§ **ASSIGNED TASK**
Could you please reproduce every record below exactly, leaving out the pictures?

§ **DATA**
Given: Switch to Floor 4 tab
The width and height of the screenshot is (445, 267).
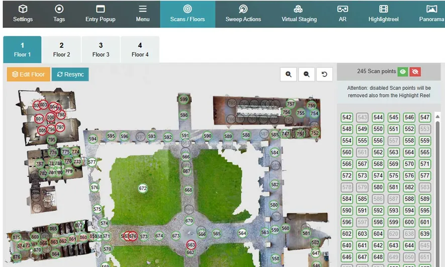Looking at the screenshot, I should click(140, 49).
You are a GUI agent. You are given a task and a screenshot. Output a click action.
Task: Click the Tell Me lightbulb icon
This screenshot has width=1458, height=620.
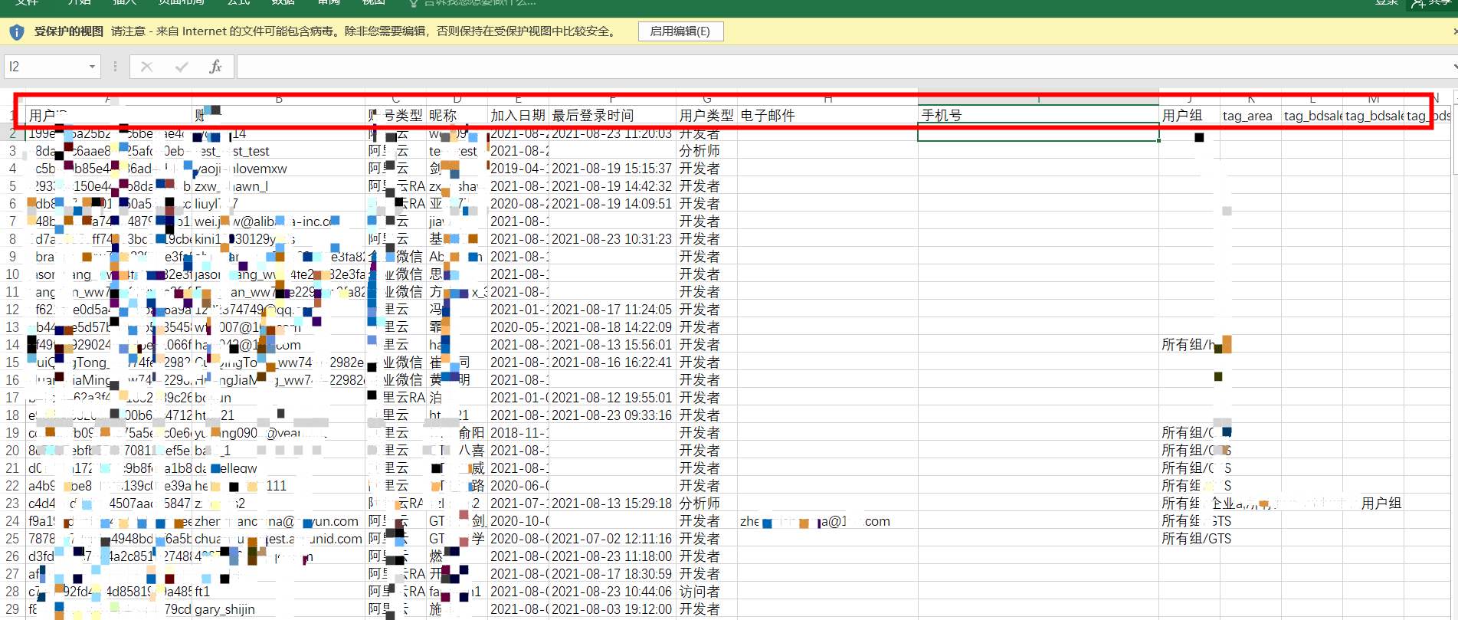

§ **YOUR SOLUTION**
Given: Switch to Floor 4 tab
The width and height of the screenshot is (445, 267).
Looking at the screenshot, I should click(140, 49).
You are a GUI agent. You are given a task and a screenshot. Output a click action.
Task: Click the Tell Me lightbulb icon
This screenshot has width=1458, height=620.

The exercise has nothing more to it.